(The problem):
Return the lines beginning at the one that contains "At what coordinates" and running to the end of the records, exactly and with nothing else. Omit pictures.

(Saved data entries):
_ _ _ _

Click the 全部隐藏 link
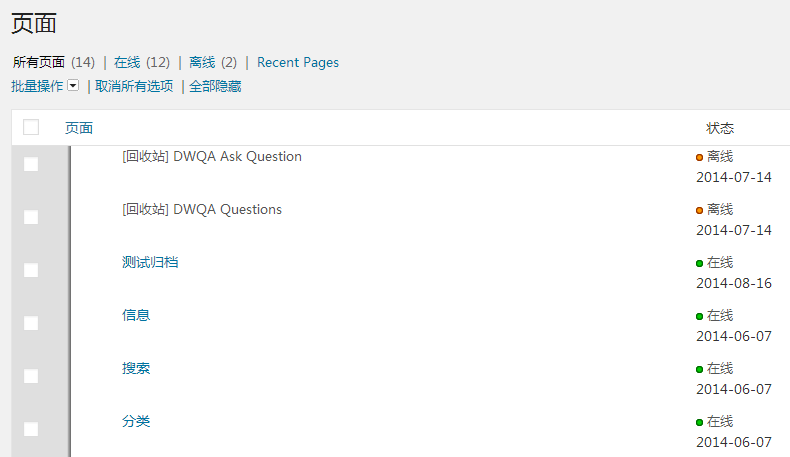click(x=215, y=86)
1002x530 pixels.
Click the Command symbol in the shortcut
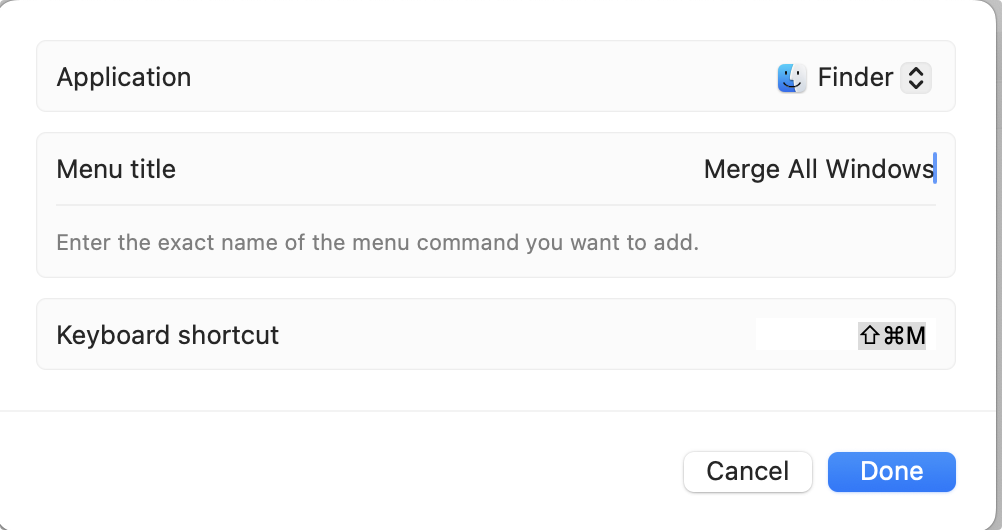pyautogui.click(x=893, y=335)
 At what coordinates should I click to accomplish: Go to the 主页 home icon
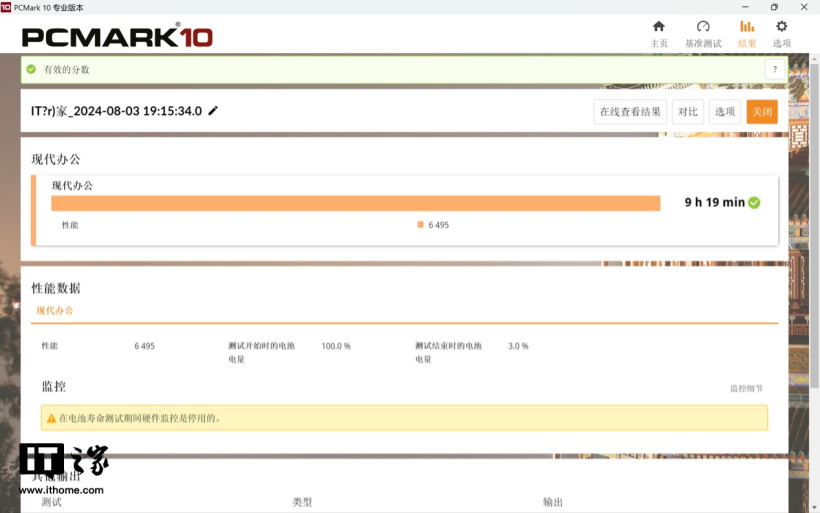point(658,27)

_ _ _ _

(Solution to this problem):
 At what coordinates should I click to accomplish: Go to the 主页 home icon
point(658,27)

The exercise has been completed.